DIRECTIONS FOR THIS TASK
In duplicating the lines below, keep every word unchanged and drop the pictures.

+ + + +

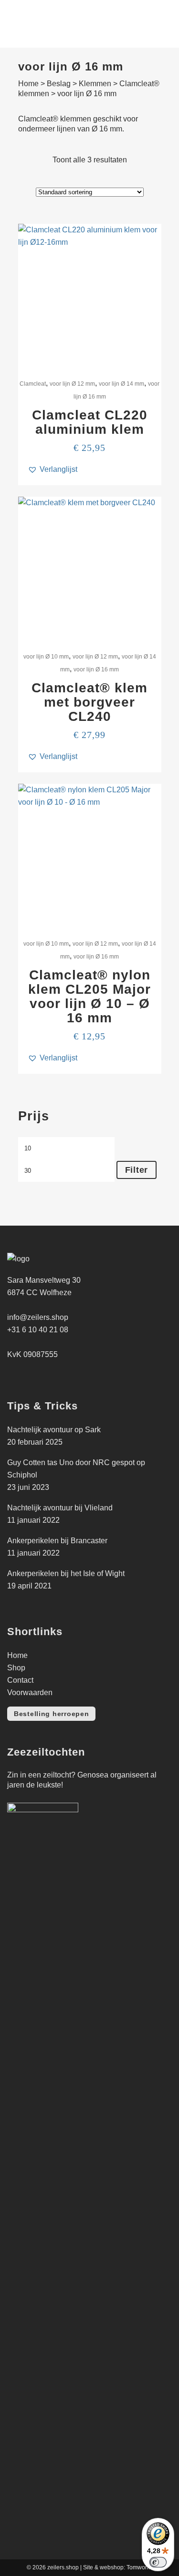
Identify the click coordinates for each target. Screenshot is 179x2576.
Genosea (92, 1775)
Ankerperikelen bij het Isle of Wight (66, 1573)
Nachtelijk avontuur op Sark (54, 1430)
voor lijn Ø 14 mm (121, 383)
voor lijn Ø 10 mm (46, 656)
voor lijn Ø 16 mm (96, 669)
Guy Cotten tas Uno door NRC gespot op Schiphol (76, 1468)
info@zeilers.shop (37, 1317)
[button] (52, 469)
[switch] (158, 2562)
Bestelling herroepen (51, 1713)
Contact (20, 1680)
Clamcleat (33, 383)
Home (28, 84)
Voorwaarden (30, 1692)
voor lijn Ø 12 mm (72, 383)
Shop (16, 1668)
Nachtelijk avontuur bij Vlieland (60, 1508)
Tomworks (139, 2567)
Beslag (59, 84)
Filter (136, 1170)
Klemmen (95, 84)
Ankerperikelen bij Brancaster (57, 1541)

+ + + +

WRITTEN ANSWER
Identify the click coordinates for each target. Screenshot is 179x2576.
Genosea (92, 1775)
Ankerperikelen bij het Isle of Wight (66, 1573)
Nachtelijk avontuur op Sark (54, 1430)
voor lijn Ø 14 mm (121, 383)
voor lijn Ø 10 mm (46, 656)
voor lijn Ø 16 mm (96, 669)
Guy Cotten tas Uno door NRC gespot op Schiphol (76, 1468)
info@zeilers.shop (37, 1317)
[button] (52, 469)
[switch] (158, 2562)
Bestelling herroepen (51, 1713)
Contact (20, 1680)
Clamcleat (33, 383)
Home (28, 84)
Voorwaarden (30, 1692)
voor lijn Ø 12 mm (72, 383)
Shop (16, 1668)
Nachtelijk avontuur bij Vlieland (60, 1508)
Tomworks (139, 2567)
Beslag (59, 84)
Filter (136, 1170)
Klemmen (95, 84)
Ankerperikelen bij Brancaster (57, 1541)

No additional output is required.